Voltaire ne fa un caso
di odio religioso, truccando a convenienza i dati. Il padre Jean ha 68 anni
invece di 62. È ricco, ma Voltaire non lo dice. È rispettato, mentre era
collerico. Dà bonariamente “una piccola pensione” al figlio cattolico, mentre
gliela dà per obbligo di legge e frappone resistenze. Ha voluto per trent’anni
una serva cattolica, mentre è la legge che la impone ai riformati. Ospita
la sera del delitto un giovane di Bordeaux a cena, che poi sarà strumentale
alla riabilitazione, “noto per il candore e la dolcezza dei costumi”.
Marc-Antoine, di cui poco o nulla si sa, è il suicida designato: letterato
fallito, impossibilitato all’avvocatura, “passava per essere uno spirito
inquieto, cupo, violento”, prese a leggere tutto ciò che si è scritto sul
suicidio, confida a un amico le sue intenzioni, e un giorno che ha perduto al
gioco si impicca.
E la tolleranza? Il
problema è semplice: “Se la religione debba essere caritatevole o barbara” –
oggi si direbbe, ma anche allora: se un giudice debba essere violento o giusto.
La morale pure: “La tolleranza (religiosa) non ha mai provocato una guerra
civile”. La rilettura della Bibbia resta inadeguata e può suonare blasfema. Ma,
poi, non c’è rilettura della Bibbia che non lasci perplessi, a meno di non
ritenere Dio blasfemo, pure lui.
“Ci fosse un
Cristo, vi assicuro che Voltaire sarebbe salvato”, dirà del “Trattato” Diderot,
che non era grande amico di Voltaire, a Sophie Volland. Anche Michelet lo vedrà
così, come “colui che ha preso su di sé tutti i dolori degli uomini”, Cristo
contemporaneo. Coma già Federico II, il gran re di Prussia, “fratello” senza
ma, che gli rimproverava di “graffiare con una mano” l’Infame, “di molcirlo
dall’altra”. Per opportunismo? No, Voltaire era così. Che il “Trattato”
conclude appellandosi a fede, speranza e carità, le tre virtù teologali, “da
buon cristiano”.
Voltaire avrebbe voluto
il libello anonimo, benché protetto dall’ironia: “Ne è autore, si dice, un buon
prete”, fa premettere: “ci sono in essa dei passi che fanno fremere e atri che
fanno scoppiare dal ridere; giacché, grazie a Dio, l’intolleranza è tanto
assurda quanto ridicola”. E più che le chiese bastona la cosiddetta opinione
pubblica: il “contagio della rabbia”, il “vile popolaccio”, e l’intreccio
perverso, anche allora, di giustizia e opinione. Infame è il secolo per
Voltaire soprattutto per la dogmatica giudiziaria. Diffusa non soltanto nelle
città sanfediste ma fino a Parigi e dentro la corte. Al punto da decapitare un
giovane, il cavaliere de la Barre, per alcune goliardate, ponendo poi il corpo
decapitato sul rogo con libri erotici da un alto, e dall’altro il “Dizionario
filosofico” di Voltaire. Tutto questo nel 1766, l’anno dopo della “verità
ristabilita” sull’affare Calas.

Dati registrati:
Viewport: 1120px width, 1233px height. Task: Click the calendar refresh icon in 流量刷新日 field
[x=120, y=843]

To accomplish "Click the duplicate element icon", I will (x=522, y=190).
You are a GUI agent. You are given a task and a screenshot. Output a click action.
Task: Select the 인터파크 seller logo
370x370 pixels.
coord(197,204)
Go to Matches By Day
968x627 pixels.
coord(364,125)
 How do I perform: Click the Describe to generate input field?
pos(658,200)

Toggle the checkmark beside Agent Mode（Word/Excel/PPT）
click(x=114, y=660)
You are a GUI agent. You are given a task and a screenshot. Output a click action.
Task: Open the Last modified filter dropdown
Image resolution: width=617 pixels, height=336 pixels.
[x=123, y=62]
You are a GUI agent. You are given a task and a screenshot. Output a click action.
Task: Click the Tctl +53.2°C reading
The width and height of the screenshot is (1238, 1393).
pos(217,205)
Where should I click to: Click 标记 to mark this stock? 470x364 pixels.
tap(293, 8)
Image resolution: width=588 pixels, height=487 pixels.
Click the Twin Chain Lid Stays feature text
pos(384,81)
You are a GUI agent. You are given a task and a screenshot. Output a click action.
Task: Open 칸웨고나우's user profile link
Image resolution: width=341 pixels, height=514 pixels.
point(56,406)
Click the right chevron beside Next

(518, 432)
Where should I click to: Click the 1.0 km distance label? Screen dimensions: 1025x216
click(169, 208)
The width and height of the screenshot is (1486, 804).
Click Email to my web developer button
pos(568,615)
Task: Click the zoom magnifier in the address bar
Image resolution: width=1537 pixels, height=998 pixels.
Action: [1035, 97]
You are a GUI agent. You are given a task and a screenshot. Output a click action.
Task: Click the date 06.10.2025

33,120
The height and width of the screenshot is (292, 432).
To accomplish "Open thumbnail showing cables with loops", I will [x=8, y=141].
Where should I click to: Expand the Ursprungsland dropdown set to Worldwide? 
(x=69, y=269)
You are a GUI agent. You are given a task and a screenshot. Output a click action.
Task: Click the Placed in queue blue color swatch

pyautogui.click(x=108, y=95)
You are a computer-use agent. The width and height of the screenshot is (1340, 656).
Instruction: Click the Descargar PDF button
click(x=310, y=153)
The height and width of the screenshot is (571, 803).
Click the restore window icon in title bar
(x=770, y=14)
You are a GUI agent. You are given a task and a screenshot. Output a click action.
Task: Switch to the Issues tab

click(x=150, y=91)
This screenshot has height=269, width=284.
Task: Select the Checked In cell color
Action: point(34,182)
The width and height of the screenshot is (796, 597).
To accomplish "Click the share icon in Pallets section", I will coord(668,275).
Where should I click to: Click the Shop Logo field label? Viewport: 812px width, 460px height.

Compito assegnato 1: In quale anno, secondo l'estratto del documento, fu decapitato il cavaliere de la Barre?
Compito assegnato 2: Indica quante righe delle voci contengono la stringa "label", distinguendo tra maiuscole e minuscole. Rispondi soltanto con il numero.

Risposta completa 1: Nel 1766.

Risposta completa 2: 2